Why Puffy AmiYumi, H!P and J-Pop are so beautiful


Puffy AmiYumi and their Cartoon Network counterparts.
* More on the best in J-Pop: Check out Radicalpatriot's Blog *
A few valuable hours spent watching Puffy AmiYumi in action reveal exactly why Japanese pop music, J-pop for short, is taking the world by storm. It is a mixture of contrasts – kindness vs. toughness, gentility vs. assertiveness, cute vs. crazy, talent vs. modesty, love vs. self-discipline, tacky vs. urbane. And, trust me, it’s all good.
Yes, Sony Music Group does own Puffy AmiYumi lock, stock and barrel, but the company does let the group out of the closet once in a while, and when it does, fabulous things happen. It doesn’t matter that the Puffies are relegated to small venues while on tour in the United States, and still some indignities exist. On Thursday [Nov. 15], the group was stiffed by the Fillmore, a really cool rock venue right in the middle of San Francisco’s Japantown.
“Slow ticket sales” was the excuse, but who knows? The gig was unceremoniously moved to Slim’s, a tight club in San Francisco, and the show went on, inconveniencing fans and the group alike, but it went on anyway and kicked tail as it always does.
Puffy AmiYumi arrived in Hollywood on Friday [Nov. 16] in shifts. Manager Kimikazu Harada and the band got there on the tour bus and started their setup routine at the Key Club on Sunset Boulevard. Ami and Yumi would arrive later, flying in from San Francisco after the Jim’s show.
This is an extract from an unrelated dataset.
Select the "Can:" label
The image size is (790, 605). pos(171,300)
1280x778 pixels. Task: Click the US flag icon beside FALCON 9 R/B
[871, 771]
The Key Club, while having some of the top acoustics of any club in L.A. and possibly in the country, was still rude to the headliner. Puffy followers, including a heavily decorated passel of outstandingly cute Akihabara-style Japanese girls, entered starting around 7:30 p.m., and the opening group began its set. But that group was a “pre-opener” not on the bill, rattled off 10 dull songs and cleared out, fans expecting Puffy. Instead, the opener set up, and the clumsy female lede singer, though talented, dumped a glass of Lipton instant tea on the stage during the band’s set and generally made a mess of things.
After that disastrous set, which left people in the crowd with their hands in their pockets, Puffy’s setup guys kicked butt – cleaning up the prior band’s mess and laying out the band’s equipment, without a word, just efficiently getting the job done in about 10 minutes. Then it was Puffy heaven for Puffy devotees despite the fact they stood patiently for three solid hours before their group finally hit the stage.
Puffy has the best club act on the planet. Ami and Yumi are at the top of their game. Even crass Americans fail to faze them. All they did, in the end, is compliment the club and the two prior bands – showing the ultimate in class amid all the disrespect. Ami and Yumi read off their comments off their little spiral notebooks, their tiny voices capturing the hearts of even the toughest of onlookers.
After those tender little breaks, they would proceed to take the paint off the walls with fantastic ear-blasting, head-banging heavy metal. Wow. The musicians were flawless, perfectly dressed, in good humor throughout, a blessing to all – in stark contrast to the bland, Gothic, boorish and dull groups beforehand.
“They’re adorable,” said 45-year-old truck driver Mike Clements of Salt Lake City, a mountain of a man who surfed into a “Hi! Hi! Puffy AmiYumi” cartoon on cable a few short months ago – and now arranges his trucking schedule to hit every Puffy date when they tour the U.S. “Chicago, Detroit, San Francisco, L.A.,” he said, “and I’m going to the Anaheim show Sunday [Nov. 18].”
Like many new American fans, Clements is so hooked on Puffy’s disarming charm, contrasting with their bombastic and sensational tunes, that he can’t get enough. Just the small courtesies the band extends to its fans are enough; most U.S. pop groups treat fans terribly and walk around with an arrogance that defies reality in these economically tight times.
But Sony will make sure that Puffy and other J-pop “properties” in their corporate stable will be rationed out, little by little, because a wider exposure of one of the world’s top musical emsembles would encroach upon Sony’s U.S. artists. Sony is on the protectionist bandwagon, to the detriment of guys like Clements.
Likewise, Hello Project is also walled off from Americans, either by Sony or its satellite music companies. Morning Musume, Berryz Kobo, C-ute and the Eggs all tolerate this indignity, churning out fantastic arena and theater DVDs that are Region 2 so as to keep them from prying American ears.
There’s more to this tale. In the meantime, may God bless J-pop, Puffy AmiYumi and Hello Project.